Compilation album by Mount Eerie
- Released: December 6, 2005
- Label: P. W. Elverum & Sun, Ltd. (ELV 003)
- Producer: Phil Elverum

Mount Eerie chronology
| Singers (2005) | Eleven Old Songs of Mount Eerie (2005) | Mount Eerie pts. 6 & 7 (2007) |

= Eleven Old Songs of Mount Eerie =

Eleven Old Songs of Mount Eerie is an album by Mount Eerie written during Elverum's stay in Finnkonevika hyette, Norway in the winter of 2002/2003 and recorded in Anacortes in the winter of 2004. The only instrument present on the album is a Casiotone keyboard.

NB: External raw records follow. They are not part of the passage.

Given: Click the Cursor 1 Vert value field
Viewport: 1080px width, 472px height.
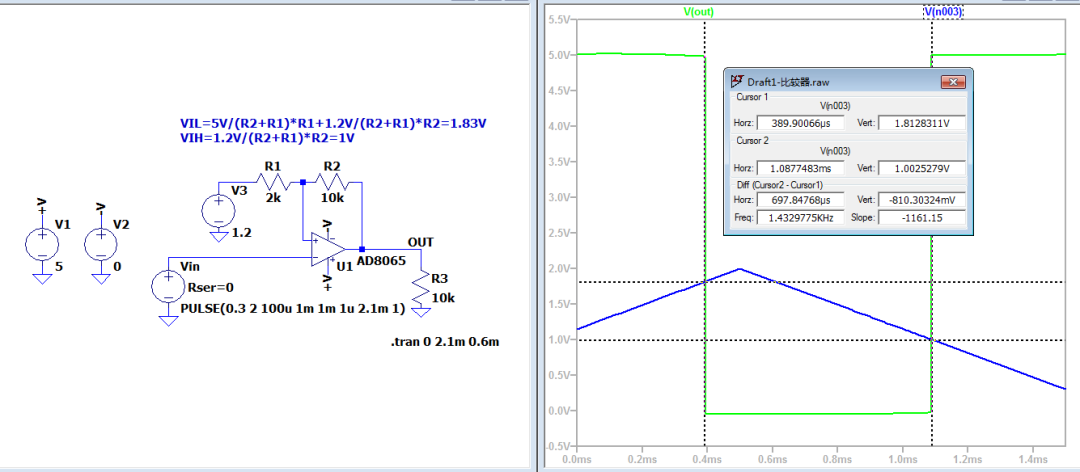Looking at the screenshot, I should (922, 122).
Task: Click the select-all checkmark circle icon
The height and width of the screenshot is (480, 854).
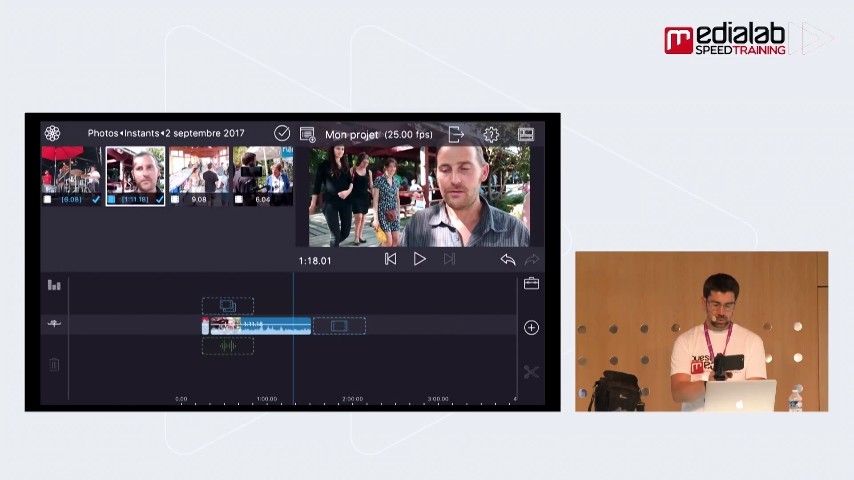Action: (x=282, y=134)
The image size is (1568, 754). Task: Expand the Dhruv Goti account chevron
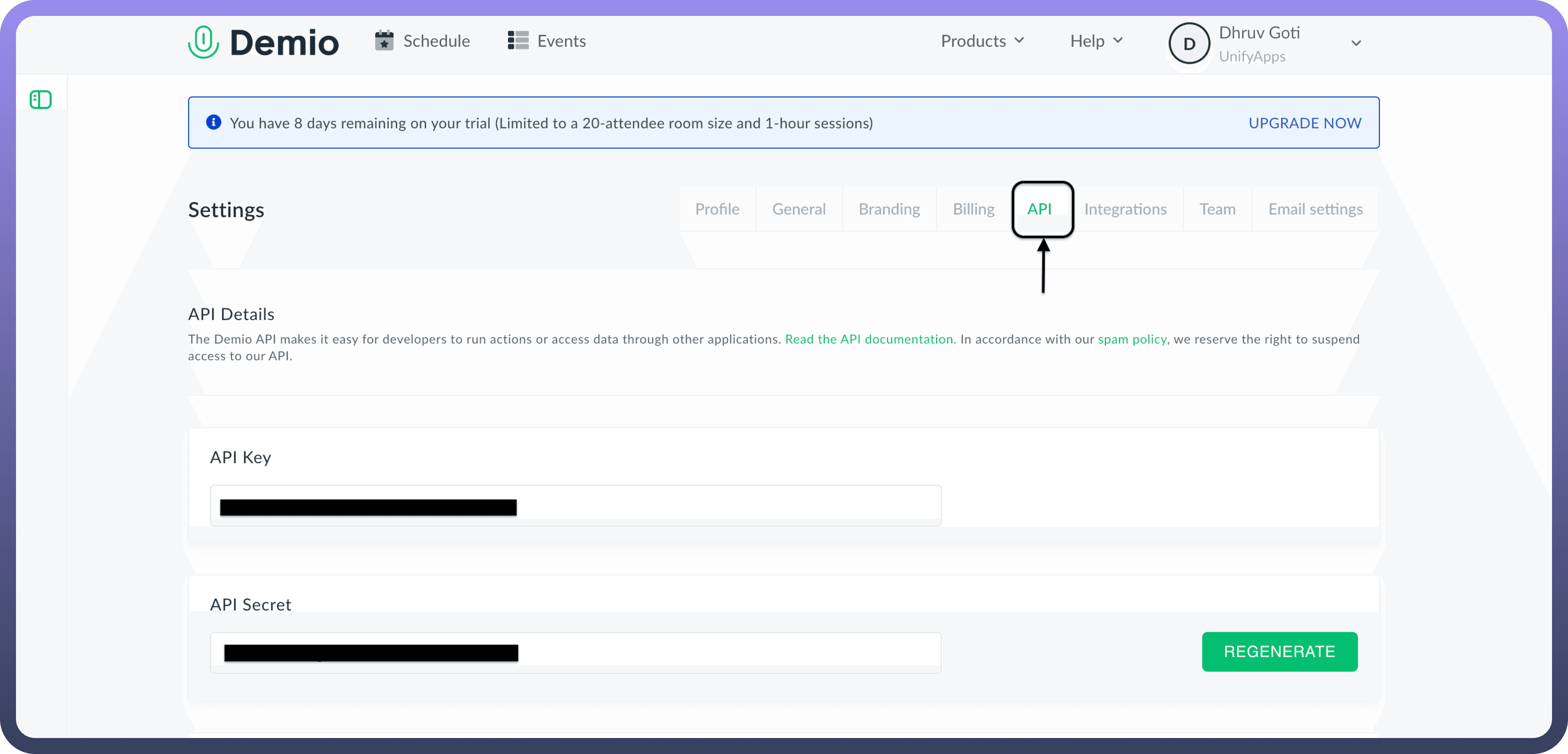pos(1356,43)
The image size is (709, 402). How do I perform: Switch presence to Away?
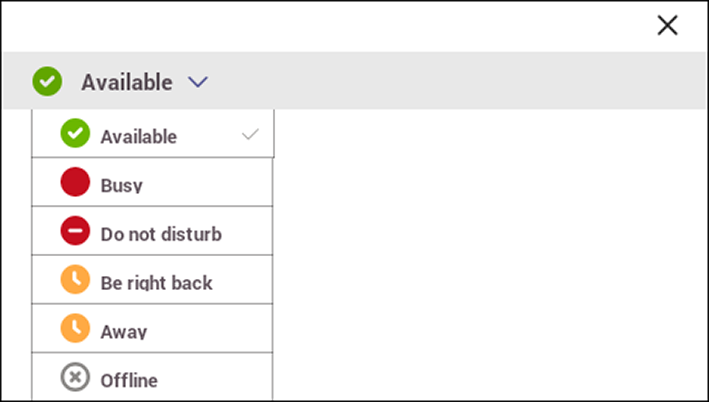pyautogui.click(x=152, y=329)
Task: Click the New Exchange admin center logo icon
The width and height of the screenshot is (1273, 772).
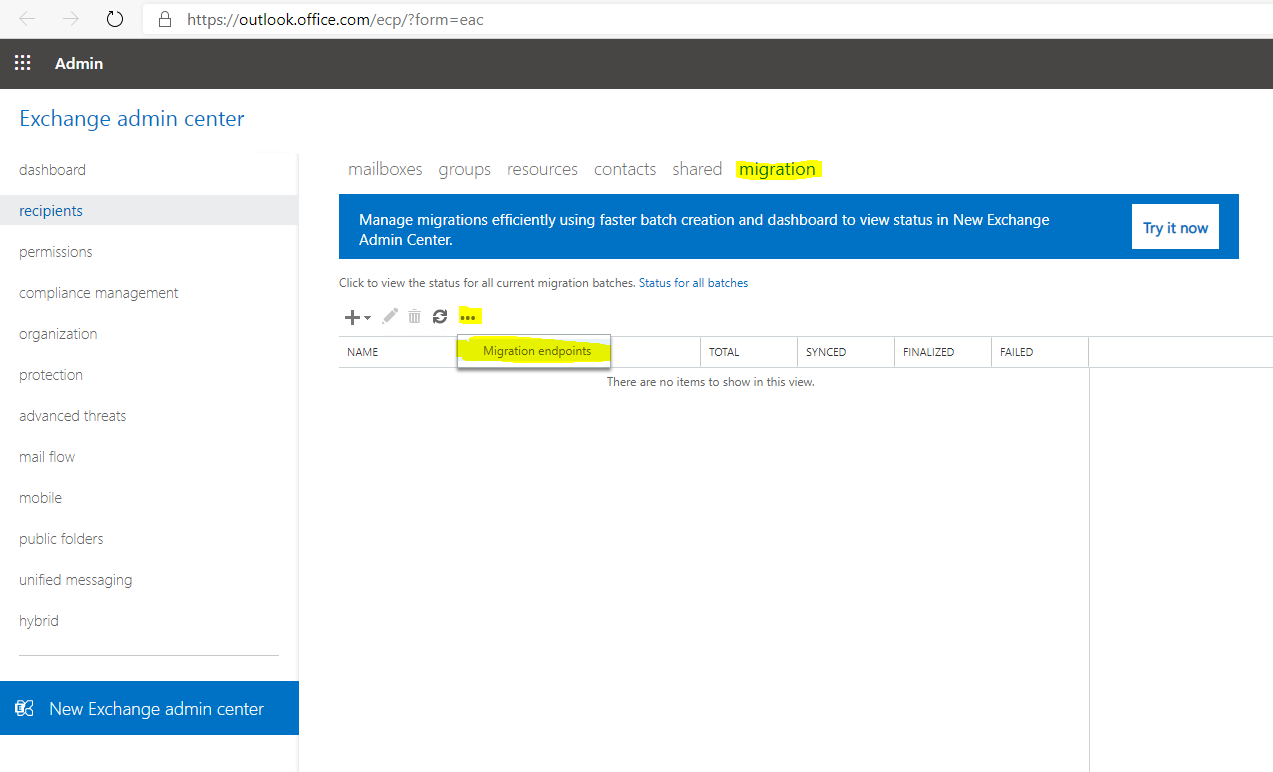Action: pos(24,707)
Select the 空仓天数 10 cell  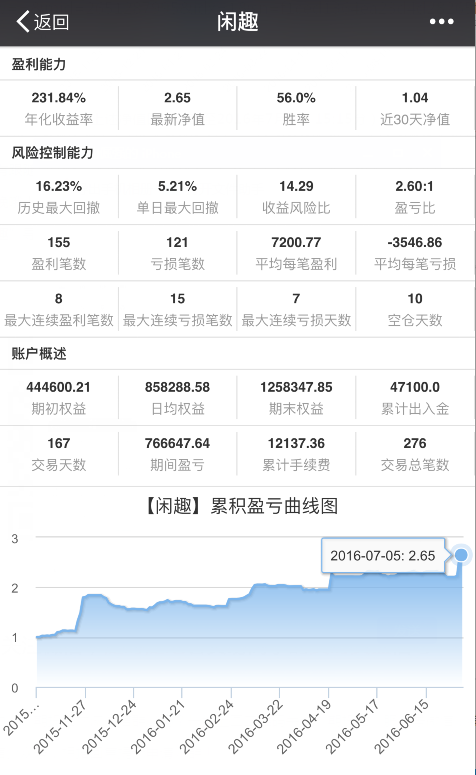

All songs from the album with the exception of "The Boom" were later re-recorded for the 2008 album Dawn with "I Love (It) So Much" being renamed as "A Show of Hands". Another version of "Wooly Mammoth's Mighty Absence" was also released on the Seven New Songs EP.

==Track listing==
All songs written by Phil Elverum.
1. "Cold Mountain"
2. "I Say 'No'"
3. "The Boom"
4. "The Dead of Night"
5. "Wooly Mammoth's Mighty Absence"
6. "Great Ghosts"
7. "Log in the Waves"
8. "I Love (It) So Much!"
9. "Goodbye Hope"
10. "Who?"
11. "See Me"

==Critical reception==
In a negative review for Cokemachineglow, Dom Sinacola wrote that "11 Old Songs is not very good. Seriously. It’s aimless and boring while still enamored with itself".